Work task: Among the entries, which lines carry the string "logo"? Copy every one.

(Records excerpted from a collection)
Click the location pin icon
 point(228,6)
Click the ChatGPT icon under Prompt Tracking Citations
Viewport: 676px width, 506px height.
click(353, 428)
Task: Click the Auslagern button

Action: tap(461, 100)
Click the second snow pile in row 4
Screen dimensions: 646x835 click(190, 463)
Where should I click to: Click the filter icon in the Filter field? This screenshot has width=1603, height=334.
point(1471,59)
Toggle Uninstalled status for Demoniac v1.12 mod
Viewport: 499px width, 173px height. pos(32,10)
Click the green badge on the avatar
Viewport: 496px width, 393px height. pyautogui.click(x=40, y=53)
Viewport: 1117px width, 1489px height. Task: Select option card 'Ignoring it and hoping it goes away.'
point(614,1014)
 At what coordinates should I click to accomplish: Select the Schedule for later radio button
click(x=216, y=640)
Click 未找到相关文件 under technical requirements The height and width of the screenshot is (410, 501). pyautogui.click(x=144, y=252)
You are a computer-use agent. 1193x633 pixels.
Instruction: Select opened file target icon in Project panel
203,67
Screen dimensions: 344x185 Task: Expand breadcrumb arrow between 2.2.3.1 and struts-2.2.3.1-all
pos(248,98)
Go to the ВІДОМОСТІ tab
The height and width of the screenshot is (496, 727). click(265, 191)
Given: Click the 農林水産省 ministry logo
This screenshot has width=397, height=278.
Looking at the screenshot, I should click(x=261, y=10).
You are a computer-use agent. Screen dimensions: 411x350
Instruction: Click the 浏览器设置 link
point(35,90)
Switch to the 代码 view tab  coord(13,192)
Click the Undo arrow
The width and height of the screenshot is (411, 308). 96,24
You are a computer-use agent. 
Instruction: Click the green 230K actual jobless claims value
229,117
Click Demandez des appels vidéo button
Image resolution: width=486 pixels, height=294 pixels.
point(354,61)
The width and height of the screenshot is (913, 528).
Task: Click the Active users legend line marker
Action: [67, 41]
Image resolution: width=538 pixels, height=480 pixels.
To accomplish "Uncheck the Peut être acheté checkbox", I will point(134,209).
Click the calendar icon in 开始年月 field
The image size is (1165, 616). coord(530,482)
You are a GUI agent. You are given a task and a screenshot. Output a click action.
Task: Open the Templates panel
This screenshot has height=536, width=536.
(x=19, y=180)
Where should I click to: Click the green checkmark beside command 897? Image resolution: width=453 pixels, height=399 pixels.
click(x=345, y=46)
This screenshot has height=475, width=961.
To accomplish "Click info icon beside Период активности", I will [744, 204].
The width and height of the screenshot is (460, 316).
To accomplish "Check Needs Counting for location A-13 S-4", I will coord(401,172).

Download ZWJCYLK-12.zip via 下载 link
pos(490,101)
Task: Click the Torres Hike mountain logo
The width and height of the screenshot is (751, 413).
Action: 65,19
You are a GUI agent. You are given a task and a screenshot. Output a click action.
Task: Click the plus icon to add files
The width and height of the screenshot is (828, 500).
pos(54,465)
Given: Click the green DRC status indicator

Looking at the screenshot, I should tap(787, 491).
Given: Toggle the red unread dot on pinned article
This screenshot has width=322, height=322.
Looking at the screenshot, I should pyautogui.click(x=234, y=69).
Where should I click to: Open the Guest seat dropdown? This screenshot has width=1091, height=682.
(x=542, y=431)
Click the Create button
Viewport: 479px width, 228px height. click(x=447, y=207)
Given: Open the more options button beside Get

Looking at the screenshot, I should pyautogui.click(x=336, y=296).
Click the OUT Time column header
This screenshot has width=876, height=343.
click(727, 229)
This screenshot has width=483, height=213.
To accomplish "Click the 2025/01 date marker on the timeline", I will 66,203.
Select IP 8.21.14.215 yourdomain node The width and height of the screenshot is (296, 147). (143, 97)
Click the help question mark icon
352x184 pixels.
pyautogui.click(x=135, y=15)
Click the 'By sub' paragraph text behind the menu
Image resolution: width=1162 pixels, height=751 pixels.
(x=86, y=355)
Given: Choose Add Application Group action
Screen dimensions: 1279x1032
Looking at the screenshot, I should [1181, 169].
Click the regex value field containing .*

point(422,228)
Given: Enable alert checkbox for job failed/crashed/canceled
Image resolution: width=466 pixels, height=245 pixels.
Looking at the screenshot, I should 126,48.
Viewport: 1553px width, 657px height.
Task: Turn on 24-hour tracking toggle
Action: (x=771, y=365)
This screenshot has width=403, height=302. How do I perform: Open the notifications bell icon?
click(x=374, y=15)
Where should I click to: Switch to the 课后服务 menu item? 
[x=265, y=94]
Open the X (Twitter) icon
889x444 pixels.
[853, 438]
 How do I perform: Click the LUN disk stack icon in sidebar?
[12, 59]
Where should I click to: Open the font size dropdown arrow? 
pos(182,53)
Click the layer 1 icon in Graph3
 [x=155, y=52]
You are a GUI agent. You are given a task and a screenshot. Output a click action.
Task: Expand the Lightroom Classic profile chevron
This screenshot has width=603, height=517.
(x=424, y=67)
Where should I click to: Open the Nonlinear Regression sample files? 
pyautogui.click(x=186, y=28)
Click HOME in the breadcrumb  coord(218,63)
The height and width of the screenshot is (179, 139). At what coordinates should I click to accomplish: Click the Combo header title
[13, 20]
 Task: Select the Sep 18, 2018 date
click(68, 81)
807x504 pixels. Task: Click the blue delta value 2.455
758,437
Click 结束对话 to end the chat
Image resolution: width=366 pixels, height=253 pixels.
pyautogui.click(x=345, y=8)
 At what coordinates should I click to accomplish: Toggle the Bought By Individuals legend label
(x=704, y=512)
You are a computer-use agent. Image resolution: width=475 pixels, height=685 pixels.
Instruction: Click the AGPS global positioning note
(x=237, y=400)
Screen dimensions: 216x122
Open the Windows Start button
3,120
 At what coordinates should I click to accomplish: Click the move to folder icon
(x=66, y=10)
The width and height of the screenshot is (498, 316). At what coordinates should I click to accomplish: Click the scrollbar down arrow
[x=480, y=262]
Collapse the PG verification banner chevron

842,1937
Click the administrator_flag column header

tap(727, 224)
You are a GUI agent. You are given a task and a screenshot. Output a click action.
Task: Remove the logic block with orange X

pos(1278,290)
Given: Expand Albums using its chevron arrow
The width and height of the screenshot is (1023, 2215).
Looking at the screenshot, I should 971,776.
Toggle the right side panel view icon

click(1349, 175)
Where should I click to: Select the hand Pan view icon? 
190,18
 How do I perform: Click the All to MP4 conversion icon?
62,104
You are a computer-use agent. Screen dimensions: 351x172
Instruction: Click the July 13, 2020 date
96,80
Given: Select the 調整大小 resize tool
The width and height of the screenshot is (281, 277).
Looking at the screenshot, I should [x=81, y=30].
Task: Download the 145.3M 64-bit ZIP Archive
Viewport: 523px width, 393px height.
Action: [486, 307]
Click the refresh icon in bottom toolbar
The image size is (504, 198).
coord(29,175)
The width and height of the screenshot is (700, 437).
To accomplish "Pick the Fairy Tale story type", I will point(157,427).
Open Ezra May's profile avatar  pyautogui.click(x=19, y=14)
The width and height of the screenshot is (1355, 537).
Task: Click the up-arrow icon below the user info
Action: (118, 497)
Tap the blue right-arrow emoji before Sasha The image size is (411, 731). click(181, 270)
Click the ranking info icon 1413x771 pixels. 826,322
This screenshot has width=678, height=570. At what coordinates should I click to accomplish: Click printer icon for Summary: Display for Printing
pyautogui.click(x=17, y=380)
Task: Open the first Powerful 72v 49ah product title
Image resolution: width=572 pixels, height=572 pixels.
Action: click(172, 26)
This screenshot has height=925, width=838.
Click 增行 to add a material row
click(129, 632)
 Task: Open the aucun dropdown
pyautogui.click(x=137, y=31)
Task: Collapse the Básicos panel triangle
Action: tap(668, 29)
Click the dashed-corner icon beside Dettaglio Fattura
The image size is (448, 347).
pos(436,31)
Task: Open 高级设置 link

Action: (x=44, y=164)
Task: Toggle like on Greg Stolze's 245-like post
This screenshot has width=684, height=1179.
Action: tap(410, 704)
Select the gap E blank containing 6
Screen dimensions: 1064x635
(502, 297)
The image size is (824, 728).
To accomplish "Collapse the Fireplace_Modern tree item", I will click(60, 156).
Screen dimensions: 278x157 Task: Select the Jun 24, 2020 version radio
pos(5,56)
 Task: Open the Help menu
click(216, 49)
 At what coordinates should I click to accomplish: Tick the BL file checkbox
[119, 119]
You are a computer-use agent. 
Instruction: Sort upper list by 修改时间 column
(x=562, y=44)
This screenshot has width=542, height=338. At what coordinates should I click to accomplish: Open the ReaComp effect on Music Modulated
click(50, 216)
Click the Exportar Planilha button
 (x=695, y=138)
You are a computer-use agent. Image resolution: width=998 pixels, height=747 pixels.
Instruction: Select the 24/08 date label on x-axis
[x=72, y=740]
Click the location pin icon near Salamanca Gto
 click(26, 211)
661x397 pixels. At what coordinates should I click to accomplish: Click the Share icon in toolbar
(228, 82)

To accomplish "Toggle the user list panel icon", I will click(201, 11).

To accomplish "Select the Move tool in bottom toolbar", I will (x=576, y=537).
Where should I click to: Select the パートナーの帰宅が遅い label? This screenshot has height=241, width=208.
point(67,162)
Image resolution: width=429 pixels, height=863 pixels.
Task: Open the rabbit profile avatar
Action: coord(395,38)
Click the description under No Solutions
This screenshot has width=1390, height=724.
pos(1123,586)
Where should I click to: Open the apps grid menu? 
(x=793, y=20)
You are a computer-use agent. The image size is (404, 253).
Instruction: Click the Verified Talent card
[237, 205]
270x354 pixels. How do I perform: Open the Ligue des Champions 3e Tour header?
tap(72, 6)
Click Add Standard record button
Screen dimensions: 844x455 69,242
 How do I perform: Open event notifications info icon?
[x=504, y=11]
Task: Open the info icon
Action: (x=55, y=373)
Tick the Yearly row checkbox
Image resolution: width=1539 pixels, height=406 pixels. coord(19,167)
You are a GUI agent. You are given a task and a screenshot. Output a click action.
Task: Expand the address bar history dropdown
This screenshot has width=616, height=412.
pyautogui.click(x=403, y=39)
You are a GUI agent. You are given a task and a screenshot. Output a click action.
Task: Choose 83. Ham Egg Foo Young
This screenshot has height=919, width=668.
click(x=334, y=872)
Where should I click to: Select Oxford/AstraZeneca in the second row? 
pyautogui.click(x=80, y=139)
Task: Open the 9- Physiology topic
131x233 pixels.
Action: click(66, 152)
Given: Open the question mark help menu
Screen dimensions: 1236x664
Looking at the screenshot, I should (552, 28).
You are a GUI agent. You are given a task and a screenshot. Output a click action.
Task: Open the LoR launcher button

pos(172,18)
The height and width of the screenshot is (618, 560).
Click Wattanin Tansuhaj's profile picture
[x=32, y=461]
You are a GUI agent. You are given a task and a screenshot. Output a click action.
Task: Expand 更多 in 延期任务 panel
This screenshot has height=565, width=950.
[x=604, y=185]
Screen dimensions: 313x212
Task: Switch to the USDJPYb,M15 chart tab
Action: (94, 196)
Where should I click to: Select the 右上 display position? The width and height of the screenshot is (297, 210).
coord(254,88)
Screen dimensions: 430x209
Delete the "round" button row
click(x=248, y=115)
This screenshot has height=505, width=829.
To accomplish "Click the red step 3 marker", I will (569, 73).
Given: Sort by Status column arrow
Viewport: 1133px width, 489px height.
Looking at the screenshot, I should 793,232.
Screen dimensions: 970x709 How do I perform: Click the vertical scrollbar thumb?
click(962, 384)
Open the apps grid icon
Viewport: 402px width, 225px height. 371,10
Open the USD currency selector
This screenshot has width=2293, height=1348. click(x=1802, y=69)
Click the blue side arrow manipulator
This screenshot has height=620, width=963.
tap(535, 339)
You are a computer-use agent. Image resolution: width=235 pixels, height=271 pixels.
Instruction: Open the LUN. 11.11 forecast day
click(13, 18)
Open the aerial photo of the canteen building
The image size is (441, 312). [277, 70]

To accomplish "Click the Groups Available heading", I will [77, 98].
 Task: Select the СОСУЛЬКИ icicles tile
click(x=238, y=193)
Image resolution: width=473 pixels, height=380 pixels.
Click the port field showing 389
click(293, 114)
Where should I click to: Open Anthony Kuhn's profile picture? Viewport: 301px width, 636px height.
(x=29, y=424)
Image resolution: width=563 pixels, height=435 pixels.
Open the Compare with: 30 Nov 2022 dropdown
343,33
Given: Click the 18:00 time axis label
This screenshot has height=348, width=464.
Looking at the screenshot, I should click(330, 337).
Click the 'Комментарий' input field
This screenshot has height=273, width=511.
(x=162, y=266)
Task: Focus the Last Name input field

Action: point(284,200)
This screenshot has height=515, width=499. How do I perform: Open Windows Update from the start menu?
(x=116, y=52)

Answer box:
Given: Click the 農林水産省 ministry logo
Task: Click the Torres Hike mountain logo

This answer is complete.